(Exercise set):
a – Please list the numbered headings in the nursing home text, each with its number.
b – Pick up the nursing home text after its final sentence and keep writing it.

(Exercise text):
= Beginning of Section =
6. Trust your nose. Some subpar nursing homes manage to make their facilities look presentable for visitors, but making them smell pleasant is a tougher challenge. Walk down a few corridors where doors to patient rooms are open and take a whiff. A bad facility might reek of urine, feces or large amounts of Lysol.

7. We can’t provide what our residents really want—privacy. The contentment of nursing home residents is closely correlated with their ability to obtain privacy, according to our research. Unfortunately, many homes offer mostly shared rooms. It doesn’t really cost that much more to build nursing homes with private rooms—it’s just a matter of adding a few extra walls—but many nursing homes were constructed before the importance of single rooms was widely recognized.

Helpful: If single rooms are not available in your parent’s price range, consider how much privacy the facility’s shared rooms offer. Some feature sturdy partitions…others just thin curtains or nothing at all between beds.

8. The more you visit, the better the care your parent will receive. Residents whose families visit often typically receive significantly more attentive care from nursing home employees than those who rarely receive guests. If you live far away, perhaps a friend or relative can visit regularly.
= End of Section =
Stored data entries:
= Beginning of Section =
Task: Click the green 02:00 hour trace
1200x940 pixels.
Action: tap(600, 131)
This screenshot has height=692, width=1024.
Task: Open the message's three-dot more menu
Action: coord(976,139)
= End of Section =
(Expected outputs):
a –
6. Trust your nose.
7. We can’t provide what our residents really want—privacy.
8. The more you visit, the better the care your parent will receive.

b –
Helpful: Each time you visit, ask a question or two of a staff member. This sends the message that you are paying close attention to your parent’s care. But always be polite, and don’t let these questions become excessive or frivolous—you want the staff to consider you involved, not annoying.

9. We can kick your parent out at any time. Nursing homes cannot legally expel residents because they’ve run out of savings and must resort to Medicaid to pay. But nursing homes are allowed to send away residents who have come to require more care than the home can provide. Some disreputable facilities expel residents who run out of money by claiming that their care needs have increased.

If this happens to your parent, you could contact your state’s long-term-care ombudsman to file a complaint. (Find your state’s ombudsman through the Web site LTCOmbudsman.org.) But even if the ombudsman agrees that the facility cannot kick out your parent, you probably don’t want your parent staying in a nursing home that would act this way, assuming that you can afford other options.

WHAT YOUR MOTHER’S HOSPITAL ISN’T TELLING YOU ABOUT NURSING HOMES

If your parent requires nursing home care following a hospital stay, there’s a good chance that the hospital discharge planner will give you just a few days to choose a nursing home. The longer your parent stays in the hospital, the less profit the hospital makes. (Medicare and health insurance plans typically pay a predetermined fixed amount for the treatment of a particular health problem, with no additional payments for longer-than-average stays.)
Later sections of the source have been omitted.